• [TRECHO DE ORIGEM]
★ ★ ★ ★
Paúra

Há que ser dolorosamente honesto, já que aqui chegamos. Honesto a ponto de sova.
Honesto ainda que isso me mate.
Doeu e a segunda amanheceu cinza, stormy monday; doeu e tive de fugir para aquelas luminárias horrorosas por não saber como era possível doer tanto e eu não queria que você visse o tamanho do rombo.
É, deu medo. Foi bem estranho sentir medo dos teus medos. E eu mal conseguia te enxergar por detrás deles. E já cresciam os meus.
Fui embora com pernas emprestadas e o coração fingindo ser meu. O mundo havia acabado e não tornaria a ser habitável até a manhã seguinte. E a manhã seria insuportável.
★ ★ ★ ★
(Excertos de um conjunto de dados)

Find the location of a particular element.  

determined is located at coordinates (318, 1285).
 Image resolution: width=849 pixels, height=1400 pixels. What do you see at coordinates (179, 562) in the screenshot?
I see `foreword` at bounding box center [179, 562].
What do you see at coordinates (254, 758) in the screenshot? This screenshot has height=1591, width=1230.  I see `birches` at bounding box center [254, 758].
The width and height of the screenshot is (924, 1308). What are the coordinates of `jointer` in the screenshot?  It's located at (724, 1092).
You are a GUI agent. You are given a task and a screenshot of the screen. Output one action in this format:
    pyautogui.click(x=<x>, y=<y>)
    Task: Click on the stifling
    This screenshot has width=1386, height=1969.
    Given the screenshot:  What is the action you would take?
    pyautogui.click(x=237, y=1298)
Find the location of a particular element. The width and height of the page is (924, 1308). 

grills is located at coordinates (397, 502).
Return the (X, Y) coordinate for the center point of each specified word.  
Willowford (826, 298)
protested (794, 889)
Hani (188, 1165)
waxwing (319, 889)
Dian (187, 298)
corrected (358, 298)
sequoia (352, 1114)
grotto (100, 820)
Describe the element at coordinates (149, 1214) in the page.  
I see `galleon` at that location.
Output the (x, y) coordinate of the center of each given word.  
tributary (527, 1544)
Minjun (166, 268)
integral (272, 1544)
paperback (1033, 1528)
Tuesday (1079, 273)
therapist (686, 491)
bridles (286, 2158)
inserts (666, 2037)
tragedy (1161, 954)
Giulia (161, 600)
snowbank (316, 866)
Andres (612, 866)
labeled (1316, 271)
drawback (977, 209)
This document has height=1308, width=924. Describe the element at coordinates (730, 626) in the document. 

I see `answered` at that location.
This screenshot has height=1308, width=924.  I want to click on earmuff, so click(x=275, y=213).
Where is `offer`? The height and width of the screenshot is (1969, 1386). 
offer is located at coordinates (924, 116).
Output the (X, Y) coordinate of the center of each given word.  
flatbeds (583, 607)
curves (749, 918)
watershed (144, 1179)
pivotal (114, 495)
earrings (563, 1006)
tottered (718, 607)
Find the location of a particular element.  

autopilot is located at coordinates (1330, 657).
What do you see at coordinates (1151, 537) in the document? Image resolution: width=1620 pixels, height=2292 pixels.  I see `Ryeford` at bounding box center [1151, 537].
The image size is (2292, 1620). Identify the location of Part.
★ ★ ★ ★
• [TAREFA 1]
De acordo com o texto "Paúra", por que foi preciso fugir para "aquelas luminárias horrorosas"? Responda em uma a três frases.
• [TAREFA 2]
Prossiga com o texto "Paúra" a partir da última frase apresentada.

• [RESPOSTA 1]
Porque não se sabia como era possível doer tanto e porque não se queria que a outra pessoa visse o tamanho do rombo.

• [RESPOSTA 2]
Arrastou-se, o medo, por dias, e toda luta para mantê-lo em tamanho manuseável era um convite ao desastre.
O que eu não sabia e, certa monta, não esperava, era da lucidez, ou antes da loucura coerente, da ausência de senões, da clareza do jogo. Simples. Leve. Inequívoco.
Bastaram algumas notas, mas era necessário chegar até ali, ir até ao fundo, não ver o caminho, e Claire podia, enfim, devolver-me um rumo.
Um sorriso, era o que bastava. Mas só se fosse você.